Scale the data (optional).
Perform PCA for de-correlation.
Perform k-means clustering.

Construct a ClusterStratifiedSplitter.

Parameters:

ds (AbstractStructureDataset) – A structure dataset. The BaseSplitter only requires the length magic method to be implemented. However, other splitters might require additional methods.
feature_names (List[str]) – Names of features to consider.
shuffle (bool) – If True, perform a shuffled split. Defaults to True.
random_state (int) – Random state for the shuffling. Defaults to None.
sample_frac (float, optional) – This can be used for downsampling. It will randomly select a subset of indices from all indices before splittings. For instance sample_frac=0.8 will randomly select 80% of the indices before splitting. Defaults to 1.0.
scaled (bool) – If True, scale the data before clustering. Defaults to True.
n_pca_components (int) – Number of components to use for PCA. If “mle”, use the number of components that maximizes the variance. Defaults to “mle”.
n_clusters (int) – Number of clusters to use. Defaults to 4.
random_state – Random seed. Defaults to 42.
pca_kwargs (Dict[str, Any]) – Keyword arguments to pass to PCA. Defaults to None.
kmeans_kwargs (Dict[str, Any]) – Keyword arguments to pass to k-means. Defaults to None.

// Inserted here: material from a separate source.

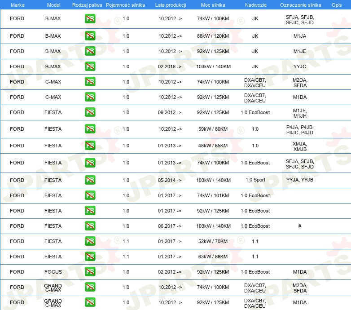Click the Rodzaj paliwa column header
351x310 pixels.
point(87,4)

Helper functions for the splitters.

Some of these methods might also be useful for constructing nested cross-validation loops.

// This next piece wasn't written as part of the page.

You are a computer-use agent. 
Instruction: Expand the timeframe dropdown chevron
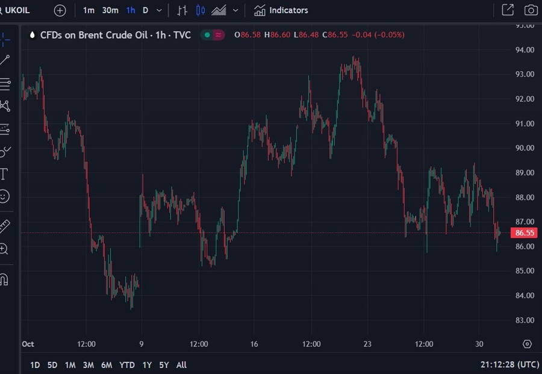[x=158, y=10]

kennard_stone_sampling(X, scale=True, centrality_measure='mean', metric='euclidean')[source]#

Run the Kennard-Stone sampling algorithm [KennardStone].

The algorithm selects samples with uniform converage. The initial samples are biased towards the boundaries of the dataset.

Note

You also might this algorithm useful for creating a “diverse” sample of points, e.g., to initalize an active learnign loop.

Warning

This algorithm has a high computational complexity. It is not recommended for large datasets.

Parameters:

X (ArrayLike) – Input feature matrix.
scale (bool) – If True, apply z-score normalization prior to running the sampling. Defaults to True.
centrality_measure (str) – The first sample is selected to be maximally distanct from this value. It can be one of “mean”, “median”, “random”. In case of “random” we simply select a random point. In the case of “mean” and “median” the initial point is maximally distanct from the mean and median of the feature matrix, respectively. Defaults to “mean”.
metric (Union[Callable, str]) –
The distance metric to use. If a string, the distance function can be ‘braycurtis’, ‘canberra’, ‘chebyshev’, ‘cityblock’, ‘correlation’, ‘cosine’, ‘dice’, ‘euclidean’, ‘hamming’, ‘jaccard’, ‘jensenshannon’, ‘kulsinski’, ‘kulczynski1’, ‘mahalanobis’, ‘matching’, ‘minkowski’, ‘rogerstanimoto’, ‘russellrao’, ‘seuclidean’, ‘sokalmichener’, ‘sokalsneath’, ‘sqeuclidean’, ‘yule’. See scipy.spatial.distance.cdist().

Defaults to “euclidean”.

Raises:

ValueError – If non-implemented centrality measure is used.

Returns:

indices sorted by their Max-Min distance.

Return type:

List[int]

pca_kmeans(X, scaled, n_pca_components, n_clusters, random_state=None, pca_kwargs=None, kmeans_kwargs=None)[source]#

Run principal component analysis (PCA) followed by K-means clustering on the data.

Uses sklearn’s implementation of PCA, and k-means.

Parameters:

X (np.ndarray) – Input data
scaled (bool) – If True, use standard scaling for clustering
n_pca_components (Union[int, str]) – number of principal components to keep
n_clusters (int) – number of clusters
random_state (Optional[Union[int, np.random.RandomState]], optional) – Random state for sklearn. Defaults to None.
pca_kwargs (Dict[str, Any], optional) – Additional keyword arguments for sklearn’s sklearn.decomposition.PCA. Defaults to None.
kmeans_kwargs (Dict[str, Any], optional) – Additional keyword arguments for sklearn’s sklearn.clustering.KMeans. Defaults to None.

Returns:

Cluster indices.

Return type:

np.ndarray

is_categorical(x)[source]#

Return true if x is categorial or composed of integers.

Return type:: bool

stratified_train_test_partition(idxs, stratification_col, train_size, valid_size, test_size, shuffle=True, random_state=None, q=(0, 0.25, 0.5, 0.75, 1))[source]#

Perform a stratified train/test split.